Campaigners claim Department for International Trade’s emphasis on meeting with major corporations shows it has de-prioritised Scotland
- Scottish Government treated to just four meetings by new international trade department set up for Brexit – while corporations have had 1,828 meetings
- Scottish SMEs and civil society have also received minimal attention by Liam Fox’s department
- Trade justice campaigners and Scottish Government condemn lack of focus on Scottish economy and society
THE UK Government’s Brexit trade department met the Scottish Government just four times in its first two years, compared to more than 1,800 meetings with major corporations.
The Department for International Trade (DIT), set up in July 2016 following the vote for Brexit in the June referendum, has also had minimal contact with Scottish civil society and Scottish small and medium sized enterprises (SMEs).

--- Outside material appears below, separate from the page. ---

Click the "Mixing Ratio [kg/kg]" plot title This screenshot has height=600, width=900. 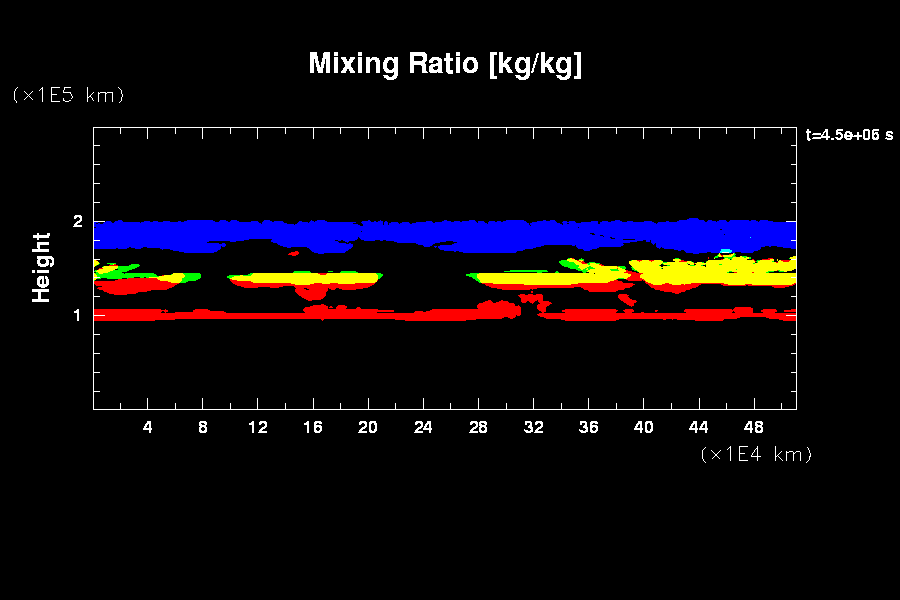pyautogui.click(x=445, y=64)
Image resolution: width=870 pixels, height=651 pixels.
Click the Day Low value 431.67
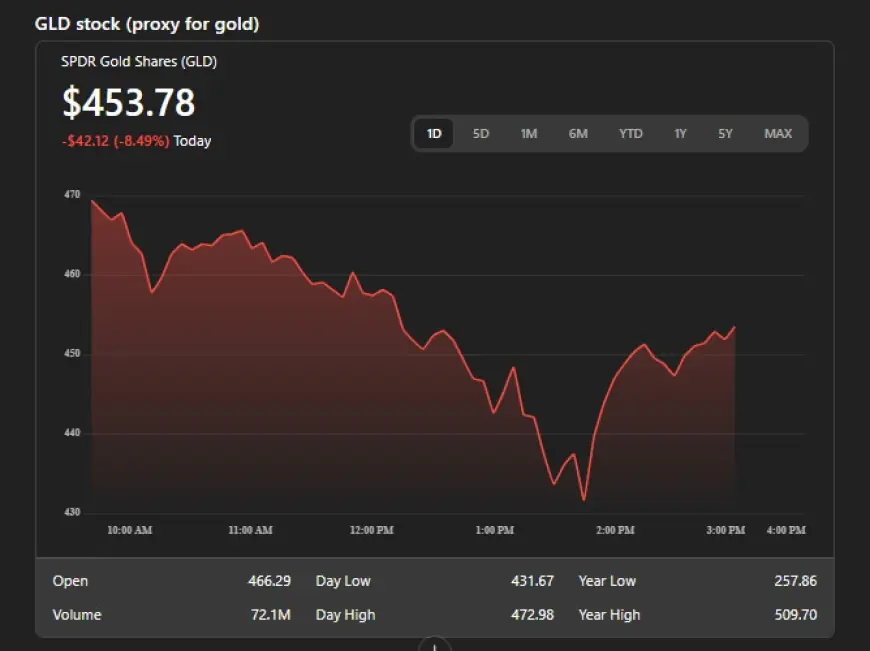coord(532,581)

New research by trade justice campaigners Global Justice Now has found that for the first two years of the DIT’s operation, between July 2016 and June 2018 – for which period DIT has made a record of its ‘encounters’ public – the Scottish Government has had only four one-to-one meetings with trade ministers, only six meetings with Scottish SMEs and only one meeting with a Scottish civil society body as part of a meeting with other parties.
In two years:
- Trade ministers have met with representatives of big business 1, 828 times
- Scottish Government ministers have met with trade ministers just 4 times
- Rolls Royce have had 26 meetings with trade ministers.
- A further 71 major firms have each had more meetings with trade ministers than the Scottish Government has.
- Only one meeting has been held with a specifically Scottish civil society organisation, and that was not a one-to-one meeting but part of a round-table discussion.
- Only six individual Scottish SMEs met with trade ministers.
Top companies who have met trade ministers more times than the Scottish Government include Rolls Royce with 26 encounters, HSBC with 22 encounters, BP with 16 encounters, GlaxoSmithKline with 15 encounters, Barclays with 14 encounters and PriceWaterhouseCooper with 14 encounters.
A single luxury yacht manufacturer, Sunseeker International, has had the same number of meetings as the Scottish Government, which represents close to five and a half million British citizens.
The campaigners say the figures expose the interests of the government in the Brexit process, as well as the lack of interest in Scotland’s economy and society.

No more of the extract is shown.